Этот журнал служил могущественным орудием для распространения взглядов кружка. Были годы, когда он имел до 50 000 подписчиков, цифра, которой никогда ни прежде, ни после не достигал ни один из толстых журналов в России. Его влияние было громадно в провинции, пожалуй, даже больше, чем в самом Петербурге. Он решал судьбу каждого начинающего писателя и либо сразу выводил человека из ничтожества на путь славы, либо бесповоротно, одним махом пера, клеймил его печатью бездарности.

В Москве существовала, однако, маленькая горсточка литераторов, сохранивших некоторую самостоятельность. «Последним из могиканов» старых традиций, завещанных Пушкиным и Гоголем, был гениальный, критик Белинский, сочинения которого и теперь поражают глубиною анализа и верностью взгляда. Но голос его долго был гласом вопиющего в пустыне.

Наконец, около 1845 г., в среде молодежи все более и более стал назревать протест против господствующего в Петербурге аристократического направления в литературе. Поверхностность и неудовлетворительность теорий, проповедуемых партией «Библиотеки для чтения», стала сказываться все яснее, а осязательность и законность присвоенного ей себе патента на гениальность стала казаться все более и более сомнительной.

В воздухе чувствовались уже предвестники близкой перемены. Все жаждали нового слова, новых пророков. В это время к Белинскому явился однажды еще молодой человек Некрасов, которому предстояло сделаться в будущем одним из величайших русских поэтов.

Однако он сам еще не отдавал себе сознательного отчета в том громадном даре, которым наделила его природа и который не нашел еще своего направления.
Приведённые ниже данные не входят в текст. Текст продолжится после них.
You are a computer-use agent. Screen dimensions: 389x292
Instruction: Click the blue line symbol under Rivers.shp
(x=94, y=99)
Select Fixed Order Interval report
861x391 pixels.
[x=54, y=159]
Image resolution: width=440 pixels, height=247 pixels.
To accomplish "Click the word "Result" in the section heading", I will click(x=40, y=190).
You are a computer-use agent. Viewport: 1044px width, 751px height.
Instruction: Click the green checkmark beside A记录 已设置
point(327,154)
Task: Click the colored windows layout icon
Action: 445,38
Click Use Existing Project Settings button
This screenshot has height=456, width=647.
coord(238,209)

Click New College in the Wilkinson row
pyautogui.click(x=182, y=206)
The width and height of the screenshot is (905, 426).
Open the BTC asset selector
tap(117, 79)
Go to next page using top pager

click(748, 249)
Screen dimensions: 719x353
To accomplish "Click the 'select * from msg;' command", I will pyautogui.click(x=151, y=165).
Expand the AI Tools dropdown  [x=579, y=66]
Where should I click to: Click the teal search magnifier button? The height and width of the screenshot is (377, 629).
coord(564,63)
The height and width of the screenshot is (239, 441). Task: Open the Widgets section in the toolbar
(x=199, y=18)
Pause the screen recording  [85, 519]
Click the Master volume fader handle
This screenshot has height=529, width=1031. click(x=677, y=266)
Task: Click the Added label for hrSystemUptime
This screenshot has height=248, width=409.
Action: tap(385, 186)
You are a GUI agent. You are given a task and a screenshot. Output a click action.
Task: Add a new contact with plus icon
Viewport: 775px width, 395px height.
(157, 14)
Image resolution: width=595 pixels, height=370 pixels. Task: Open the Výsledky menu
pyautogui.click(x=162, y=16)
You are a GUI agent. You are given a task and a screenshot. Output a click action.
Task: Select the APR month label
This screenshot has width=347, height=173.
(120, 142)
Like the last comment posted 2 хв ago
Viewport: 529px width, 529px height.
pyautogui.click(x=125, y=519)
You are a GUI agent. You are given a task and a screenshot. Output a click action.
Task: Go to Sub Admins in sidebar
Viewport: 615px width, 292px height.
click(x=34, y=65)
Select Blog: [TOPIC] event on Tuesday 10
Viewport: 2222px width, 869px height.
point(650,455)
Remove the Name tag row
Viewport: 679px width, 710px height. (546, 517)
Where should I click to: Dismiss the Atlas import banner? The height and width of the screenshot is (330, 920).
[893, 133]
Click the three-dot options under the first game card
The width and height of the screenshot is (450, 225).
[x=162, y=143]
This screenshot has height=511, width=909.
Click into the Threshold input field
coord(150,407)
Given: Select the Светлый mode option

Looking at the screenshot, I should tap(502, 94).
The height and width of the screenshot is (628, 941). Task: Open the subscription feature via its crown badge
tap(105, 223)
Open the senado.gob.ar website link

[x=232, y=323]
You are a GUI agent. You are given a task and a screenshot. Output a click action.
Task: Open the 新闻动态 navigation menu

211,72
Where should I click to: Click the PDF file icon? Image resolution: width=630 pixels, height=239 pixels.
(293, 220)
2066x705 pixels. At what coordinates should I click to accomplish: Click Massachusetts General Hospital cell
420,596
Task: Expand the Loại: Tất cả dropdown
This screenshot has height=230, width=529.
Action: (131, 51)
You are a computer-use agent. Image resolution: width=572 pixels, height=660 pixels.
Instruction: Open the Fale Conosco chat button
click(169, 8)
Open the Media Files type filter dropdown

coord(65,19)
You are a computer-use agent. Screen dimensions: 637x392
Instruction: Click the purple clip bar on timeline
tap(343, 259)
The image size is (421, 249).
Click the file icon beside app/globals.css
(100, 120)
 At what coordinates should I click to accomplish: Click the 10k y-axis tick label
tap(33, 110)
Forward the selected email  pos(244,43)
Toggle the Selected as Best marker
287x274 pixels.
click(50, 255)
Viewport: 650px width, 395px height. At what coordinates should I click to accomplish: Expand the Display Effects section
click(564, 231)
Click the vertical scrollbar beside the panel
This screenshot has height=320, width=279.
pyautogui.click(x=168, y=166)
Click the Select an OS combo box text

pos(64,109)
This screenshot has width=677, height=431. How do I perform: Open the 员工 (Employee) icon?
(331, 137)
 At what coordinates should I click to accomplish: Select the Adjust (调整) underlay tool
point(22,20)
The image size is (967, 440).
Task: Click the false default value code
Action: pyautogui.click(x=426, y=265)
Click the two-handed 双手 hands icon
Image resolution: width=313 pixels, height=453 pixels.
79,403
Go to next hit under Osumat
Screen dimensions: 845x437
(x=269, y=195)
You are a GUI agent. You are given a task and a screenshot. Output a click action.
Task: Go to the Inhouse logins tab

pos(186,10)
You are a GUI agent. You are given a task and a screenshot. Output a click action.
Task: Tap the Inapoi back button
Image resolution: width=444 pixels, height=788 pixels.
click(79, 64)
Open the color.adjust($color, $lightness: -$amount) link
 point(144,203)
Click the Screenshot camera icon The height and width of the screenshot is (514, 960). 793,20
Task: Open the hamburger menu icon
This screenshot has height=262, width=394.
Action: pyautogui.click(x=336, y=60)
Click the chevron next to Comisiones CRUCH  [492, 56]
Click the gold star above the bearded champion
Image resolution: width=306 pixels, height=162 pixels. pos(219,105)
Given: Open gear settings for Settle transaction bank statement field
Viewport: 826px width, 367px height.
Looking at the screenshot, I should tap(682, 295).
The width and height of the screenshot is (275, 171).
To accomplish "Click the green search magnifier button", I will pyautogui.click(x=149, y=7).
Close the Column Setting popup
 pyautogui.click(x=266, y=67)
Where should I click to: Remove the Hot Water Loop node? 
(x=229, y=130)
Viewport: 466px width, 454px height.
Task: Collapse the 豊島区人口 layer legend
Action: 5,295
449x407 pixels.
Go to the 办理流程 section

Он явился к Белинскому не с тетрадью стихов, а с кипою ассигнаций, полученных им от отца, богатого помещика. На эти деньги он предложил старому критику основать журнал «Современник», главная задача которого будет состоять в том, чтобы бороться против «Библиотеки для чтения».

Белинский согласился с радостью, но теперь представился вопрос, где подобрать подходящих сотрудников, откуда взять свежие, молодые силы. После блестящего периода Пушкина, Лермонтова и Гоголя в литературе произошел застой, продолжавшийся притом около 10 лет. Один Григорович, литератор очень почтенный, но далеко не гениальный, писал повести. Тургенев, Толстой, Щедрин, Островский – все кончили свои годы учения, ни один из них еще не вступил на литературное поприще, поэтому вопрос о сотрудниках сильно затруднял новых издателей.

Вот в это-то самое время окончил Достоевский своих «Бедных людей» и послал в «Современник». Однако, отослав рукопись, он тотчас же сам и раскаялся. С ним произошел тяжелый психологический процесс, который, вероятно, пришлось пережить всякому автору: пока он писал свой роман, он сам восхищался им и верил, что происходит нечто великое и гениальное. Но лишь только рукопись была окончена и отослана в редакцию, как на него вдруг нашло сомнение и разочарование. Все недостатки романа ярко выступили перед ним, все в нем показалось ему бледным, ничтожным. Он почувствовал отвращение к собственному детищу и устыдился его.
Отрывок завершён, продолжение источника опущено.